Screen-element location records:
* * *
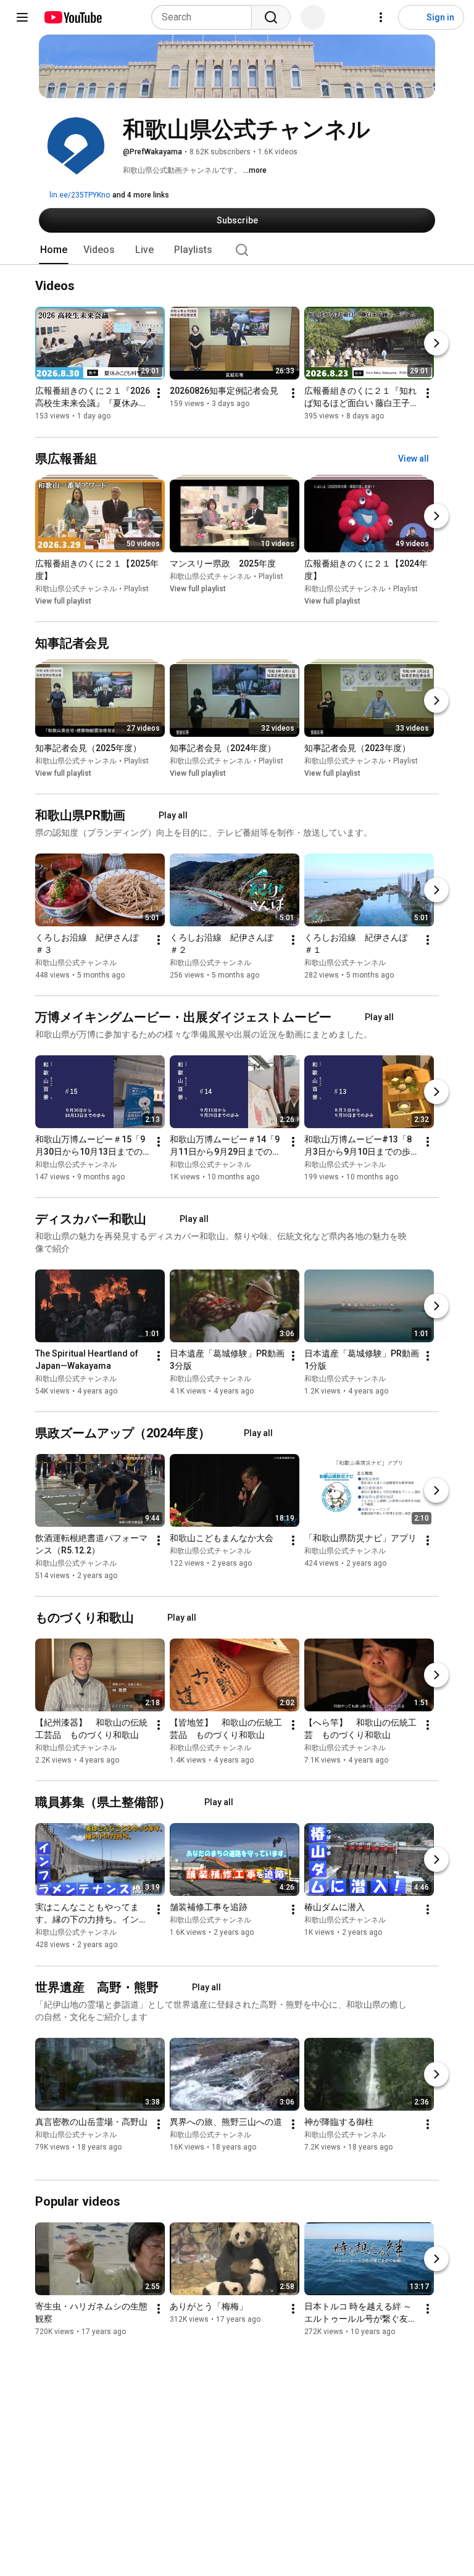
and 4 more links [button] (140, 195)
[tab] (54, 250)
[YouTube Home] (72, 17)
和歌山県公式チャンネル (76, 588)
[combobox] (205, 17)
* * *
What to work on:
Write out every entry again, substituting "control" for "button" and changing nothing else. Omit the pictures from your answer.

Answer to this exercise:
and 4 more links [control] (140, 195)
[tab] (54, 250)
[YouTube Home] (72, 17)
和歌山県公式チャンネル (76, 588)
[combobox] (205, 17)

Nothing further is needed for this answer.